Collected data
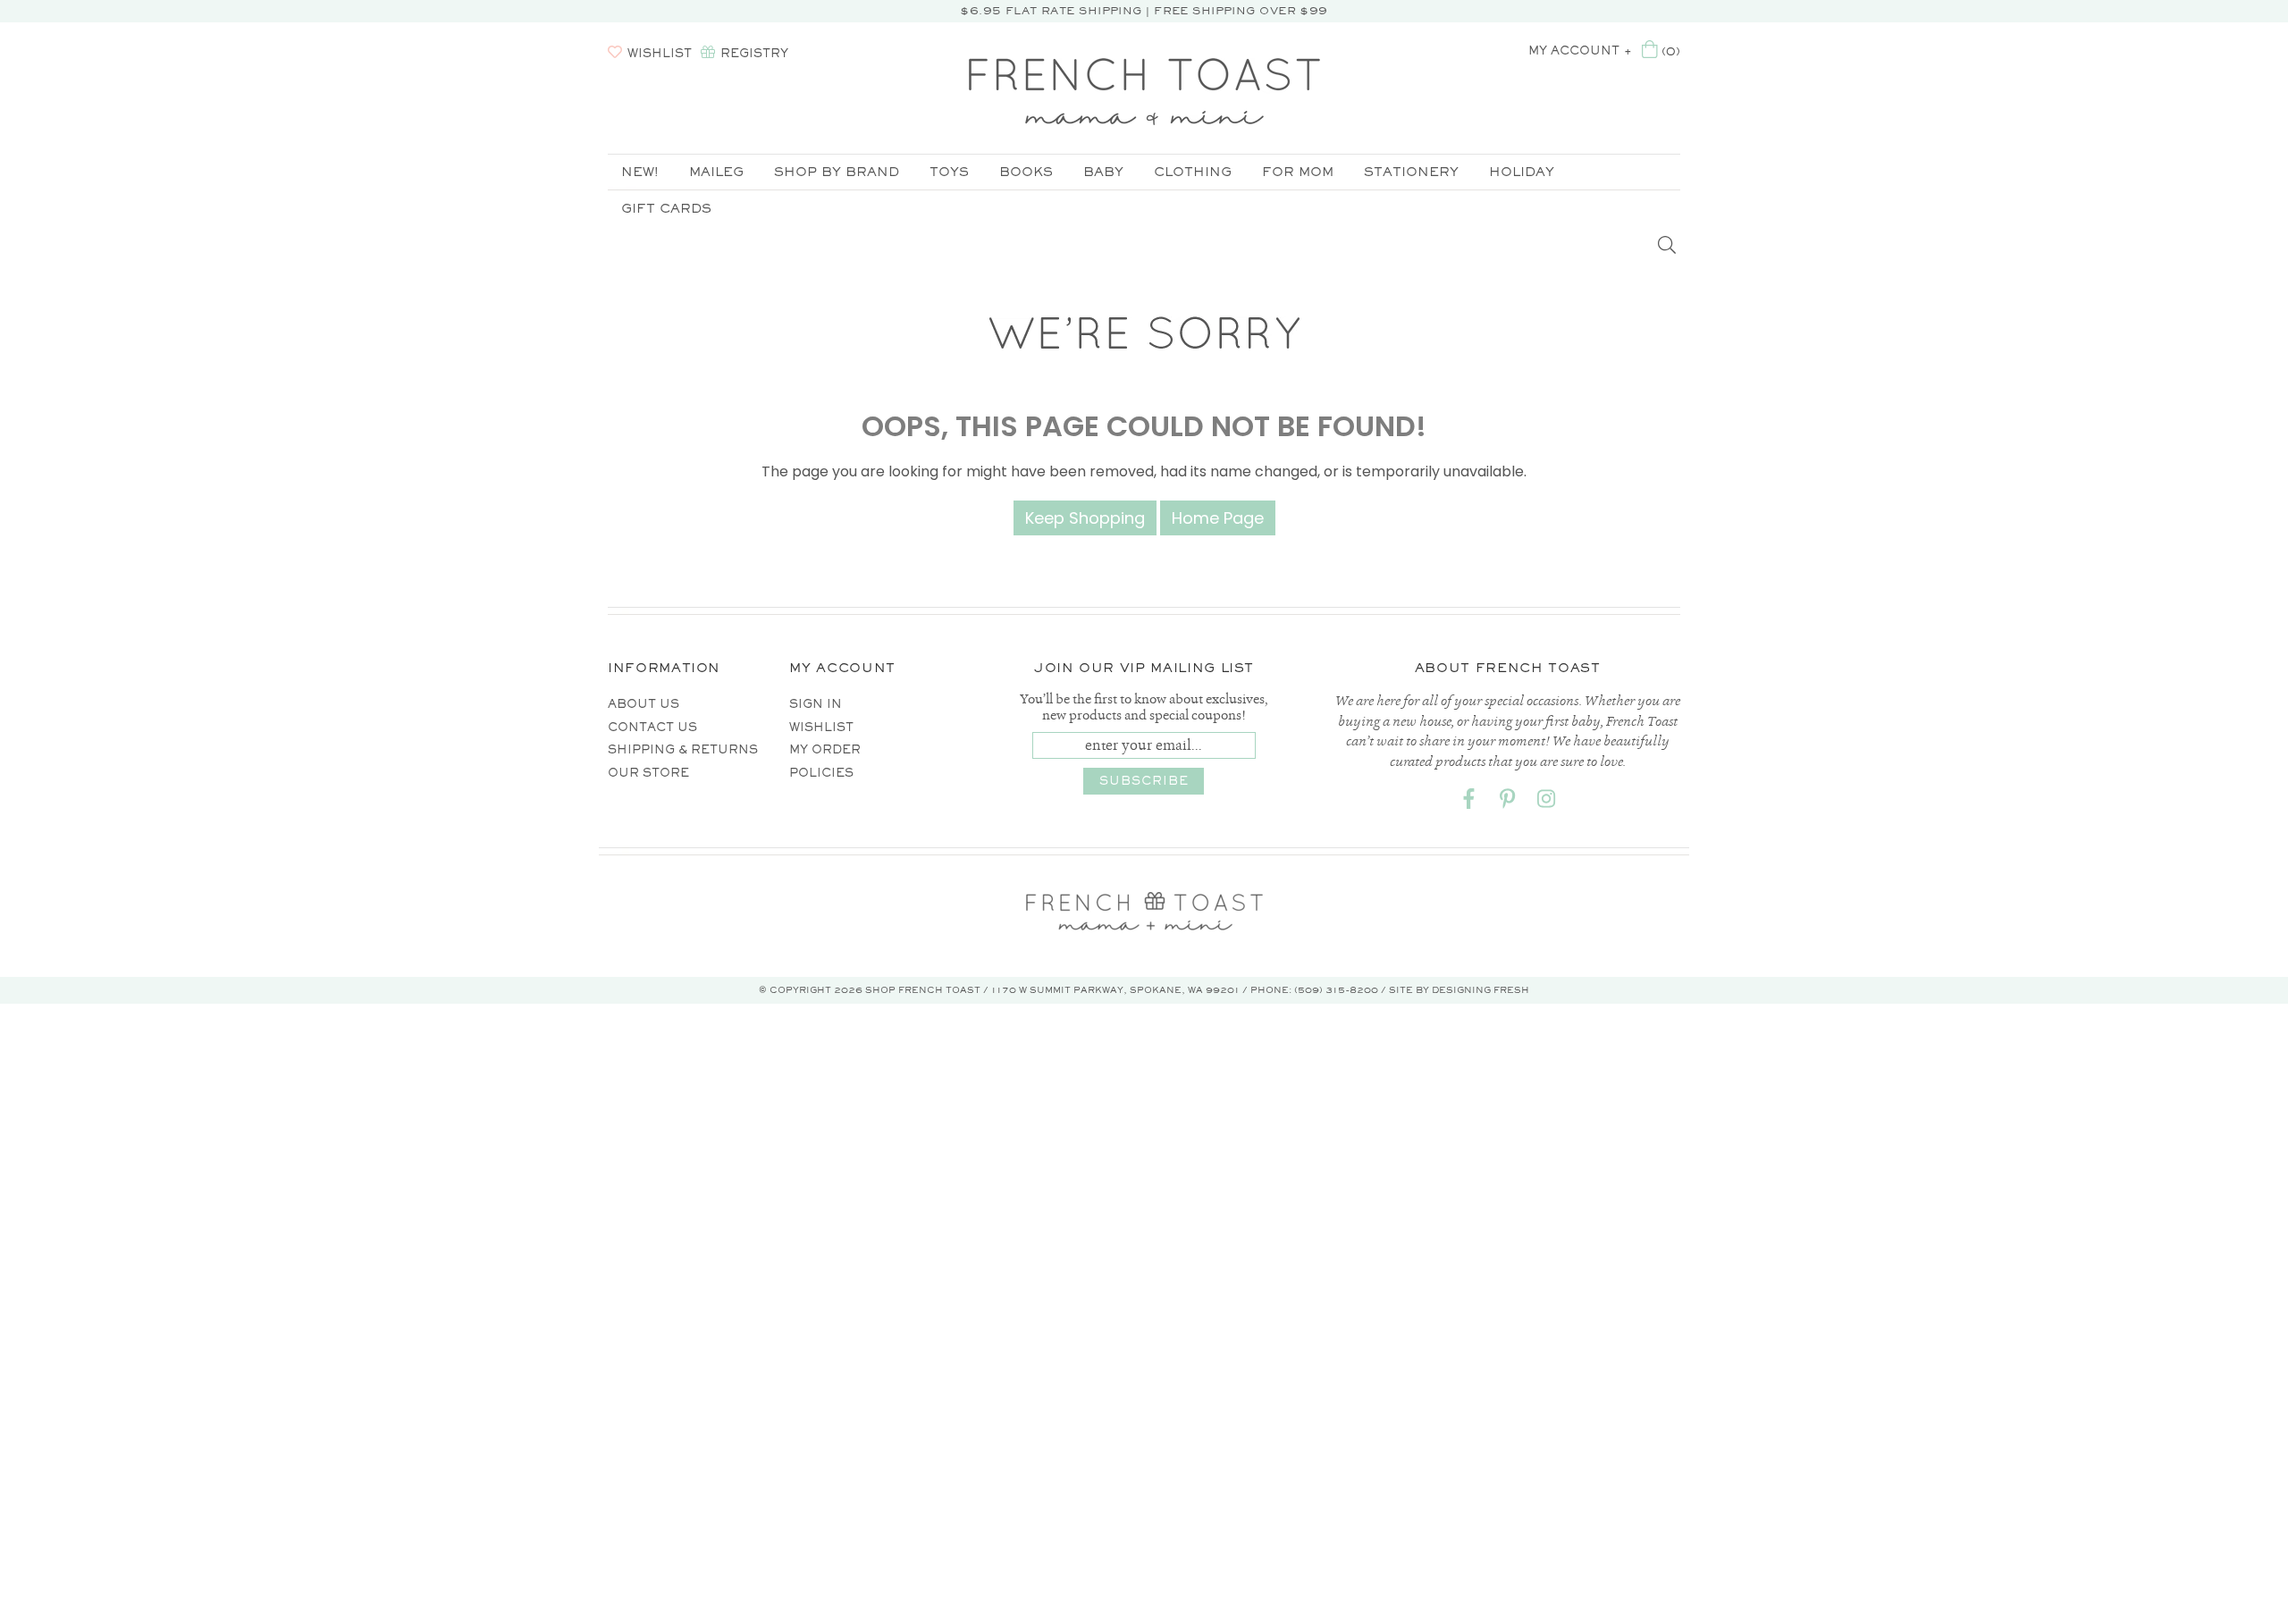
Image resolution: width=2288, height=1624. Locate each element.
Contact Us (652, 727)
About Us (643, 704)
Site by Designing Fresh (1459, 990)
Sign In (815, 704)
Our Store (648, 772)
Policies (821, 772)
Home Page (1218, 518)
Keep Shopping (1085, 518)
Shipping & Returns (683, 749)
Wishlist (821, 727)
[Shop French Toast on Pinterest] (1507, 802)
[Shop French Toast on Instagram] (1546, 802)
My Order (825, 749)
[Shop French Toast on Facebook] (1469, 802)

* ACTION ITEM
What lines in the entries above hold "French"? Copy every one.

* TASK RESULT
[Shop French Toast on Pinterest] (1507, 802)
[Shop French Toast on Instagram] (1546, 802)
[Shop French Toast on Facebook] (1469, 802)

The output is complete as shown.